> [YOUR INSTRUCTIONS]:
From the data that follows, copy every line holding the string "agent".

> [TASK MATERIAL]:
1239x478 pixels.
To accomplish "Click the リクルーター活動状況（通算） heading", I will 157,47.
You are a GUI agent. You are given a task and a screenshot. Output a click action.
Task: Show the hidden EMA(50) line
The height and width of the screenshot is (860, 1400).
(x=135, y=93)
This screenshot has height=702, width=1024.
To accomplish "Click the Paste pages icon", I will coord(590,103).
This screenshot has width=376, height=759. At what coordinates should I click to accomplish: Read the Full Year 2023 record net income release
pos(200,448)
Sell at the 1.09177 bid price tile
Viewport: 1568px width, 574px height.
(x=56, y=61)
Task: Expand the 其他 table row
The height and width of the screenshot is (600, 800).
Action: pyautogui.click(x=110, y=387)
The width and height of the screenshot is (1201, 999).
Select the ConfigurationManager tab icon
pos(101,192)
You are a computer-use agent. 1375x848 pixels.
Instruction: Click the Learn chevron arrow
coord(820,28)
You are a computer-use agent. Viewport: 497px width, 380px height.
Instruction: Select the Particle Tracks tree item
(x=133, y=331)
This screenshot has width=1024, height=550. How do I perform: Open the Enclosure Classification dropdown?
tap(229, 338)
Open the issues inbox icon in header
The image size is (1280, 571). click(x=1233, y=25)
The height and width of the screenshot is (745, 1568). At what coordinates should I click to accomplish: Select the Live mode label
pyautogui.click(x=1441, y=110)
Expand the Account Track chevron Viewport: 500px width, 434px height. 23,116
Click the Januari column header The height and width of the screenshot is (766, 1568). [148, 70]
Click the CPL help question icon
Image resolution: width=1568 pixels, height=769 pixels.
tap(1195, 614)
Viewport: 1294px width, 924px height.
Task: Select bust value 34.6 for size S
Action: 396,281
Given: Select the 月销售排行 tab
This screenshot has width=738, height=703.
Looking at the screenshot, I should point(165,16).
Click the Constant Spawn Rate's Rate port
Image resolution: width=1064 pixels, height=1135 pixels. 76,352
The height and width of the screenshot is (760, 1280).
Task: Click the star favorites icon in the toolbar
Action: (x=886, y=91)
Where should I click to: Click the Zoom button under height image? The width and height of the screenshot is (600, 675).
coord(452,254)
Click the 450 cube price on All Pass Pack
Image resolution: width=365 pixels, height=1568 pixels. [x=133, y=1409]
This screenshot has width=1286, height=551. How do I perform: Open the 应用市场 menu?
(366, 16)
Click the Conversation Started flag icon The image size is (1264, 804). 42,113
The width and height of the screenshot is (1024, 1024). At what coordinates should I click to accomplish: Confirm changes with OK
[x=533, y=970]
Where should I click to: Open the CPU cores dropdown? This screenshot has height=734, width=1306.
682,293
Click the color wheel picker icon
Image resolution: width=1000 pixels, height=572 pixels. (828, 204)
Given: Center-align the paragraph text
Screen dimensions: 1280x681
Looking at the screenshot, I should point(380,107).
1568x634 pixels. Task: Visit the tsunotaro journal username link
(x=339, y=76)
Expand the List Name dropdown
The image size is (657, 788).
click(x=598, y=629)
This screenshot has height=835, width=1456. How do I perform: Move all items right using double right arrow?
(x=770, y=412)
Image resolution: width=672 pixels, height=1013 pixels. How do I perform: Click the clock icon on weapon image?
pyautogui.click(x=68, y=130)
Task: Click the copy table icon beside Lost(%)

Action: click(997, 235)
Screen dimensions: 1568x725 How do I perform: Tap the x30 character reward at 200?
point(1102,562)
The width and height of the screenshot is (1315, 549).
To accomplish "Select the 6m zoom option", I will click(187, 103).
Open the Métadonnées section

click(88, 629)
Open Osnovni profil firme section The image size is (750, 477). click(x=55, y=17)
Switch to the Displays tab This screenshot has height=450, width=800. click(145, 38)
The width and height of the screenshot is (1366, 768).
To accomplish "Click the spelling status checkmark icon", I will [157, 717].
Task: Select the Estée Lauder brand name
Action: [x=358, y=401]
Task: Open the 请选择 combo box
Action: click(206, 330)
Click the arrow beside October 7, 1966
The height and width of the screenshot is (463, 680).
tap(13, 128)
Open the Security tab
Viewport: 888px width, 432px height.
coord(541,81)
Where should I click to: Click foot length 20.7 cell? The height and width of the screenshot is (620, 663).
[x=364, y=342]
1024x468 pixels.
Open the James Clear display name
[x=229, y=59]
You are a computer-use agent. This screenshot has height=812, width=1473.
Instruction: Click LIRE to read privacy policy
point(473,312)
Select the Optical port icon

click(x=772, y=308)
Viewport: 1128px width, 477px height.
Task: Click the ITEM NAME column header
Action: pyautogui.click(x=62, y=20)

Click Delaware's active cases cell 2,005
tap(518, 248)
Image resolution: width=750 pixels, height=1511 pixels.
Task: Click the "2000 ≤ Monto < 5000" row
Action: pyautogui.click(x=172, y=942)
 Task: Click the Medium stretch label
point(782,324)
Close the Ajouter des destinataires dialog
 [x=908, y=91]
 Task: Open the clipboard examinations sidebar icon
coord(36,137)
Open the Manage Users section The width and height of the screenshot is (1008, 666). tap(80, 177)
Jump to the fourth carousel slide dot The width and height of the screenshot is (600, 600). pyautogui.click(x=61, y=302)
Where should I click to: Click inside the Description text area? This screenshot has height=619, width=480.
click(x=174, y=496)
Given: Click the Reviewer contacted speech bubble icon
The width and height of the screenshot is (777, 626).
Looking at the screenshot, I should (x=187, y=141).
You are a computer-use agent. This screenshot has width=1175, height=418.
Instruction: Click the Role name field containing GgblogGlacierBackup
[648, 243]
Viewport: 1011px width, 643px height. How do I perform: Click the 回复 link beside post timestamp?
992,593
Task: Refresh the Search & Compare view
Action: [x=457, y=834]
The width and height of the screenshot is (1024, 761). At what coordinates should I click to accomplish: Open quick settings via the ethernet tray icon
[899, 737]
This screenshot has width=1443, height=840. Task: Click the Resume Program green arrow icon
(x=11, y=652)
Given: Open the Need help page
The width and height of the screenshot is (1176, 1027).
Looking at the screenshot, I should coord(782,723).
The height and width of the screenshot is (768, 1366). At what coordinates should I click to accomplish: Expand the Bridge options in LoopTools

> [THE COMPLETED TASK]:
You are a GUI agent. You are given a task and a screenshot. Output a click action.
You are a computer-use agent. 1375x848 pixels.
You are a computer-use agent. Viewport: 497px width, 380px height.
You are a computer-use agent. This screenshot has height=812, width=1473.
You are a computer-use agent. This screenshot has width=1175, height=418.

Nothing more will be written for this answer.